Mais ce dont il rêve, c'est qu'on accorde au transport en commun un véritable espace fiscal. «Cet espace fiscal serait sous la responsabilité des élus par le biais de la CMM. Il nous permettrait, par exemple, d'augmenter d'un sou la taxe sur l'essence ou d'augmenter les droits d'immatriculation des véhicules. On pourrait même envisager une contribution des propriétaires par le biais de l'évaluation foncière.»

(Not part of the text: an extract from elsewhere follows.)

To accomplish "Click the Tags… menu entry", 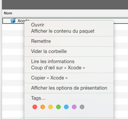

Les sommes ainsi perçues seraient versées dans deux fonds dédiés: l'un pour les immobilisations, l'autre pour le fonctionnement. «En tant qu'élus, nous sommes bien placés pour faire comprendre aux citoyens l'importance de pareilles mesures avant de les introduire.» De plus, il croit que les citoyens sont prêts à consentir un effort supplémentaire afin de se doter d'un système de transport en commun efficace et moderne.

Claude Dauphin a bon espoir que la solution au financement du transport en commun est à portée de main. «Le gouvernement à Québec reconnaît le problème. Maintenant il faut passer à l'action et trouver une solution afin d'assurer un cadre financier adéquat au transport en commun dans la région métropolitaine.»